Currently, at least 70,000 U.S. physicians use computerized provider order entry (CPOE) to
place orders. This number is expected to rise sharply as hospitals continue to take advantage
of federal incentives and adopt electronic health record (EHR) technology. Although CPOE is
associated with a reduction in medical errors, when orders are placed electronically certain
types of errors, including placing orders on the wrong patient, may occur more frequently.
The mechanism by which multiple patient records opened simultaneously can lead to
wrong-patient errors may be related to the ease with which users can toggle between patient
records and the similar looking computer screens. The magnitude of this risk needs to be
established to help Health Information Technology (IT) leadership decide how to safely
implement CPOE systems. There have been no studies demonstrating whether multiple records
increase the risk of wrong-patient errors, by how much, and if any increase is dependent on
the number of records open.
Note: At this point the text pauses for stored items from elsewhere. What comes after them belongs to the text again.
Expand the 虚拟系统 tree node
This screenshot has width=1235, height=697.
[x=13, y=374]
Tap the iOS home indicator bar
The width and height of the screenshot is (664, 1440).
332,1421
This research project is an important first step in quantifying
this risk.This will be the first study to achieve the following aims:
1. Assess the relationship between the number of records open at the time of placing an
order and the risk of placing an order on the wrong patient.
2. Compare the incidence of wrong-patient orders in a "restricted environment" that limits
providers to only one record open at a time to an "unrestricted environment" where users
can open a maximum of four records at once.
3. Use results to inform a larger-scale health IT implementation research project
evaluating the balance between the wrong-patient error risks and potential efficiency
gains of having multiple records open at once, with rigorous research methodologies.
4. Disseminate results to help inform decisions on how to safely implement EHR systems.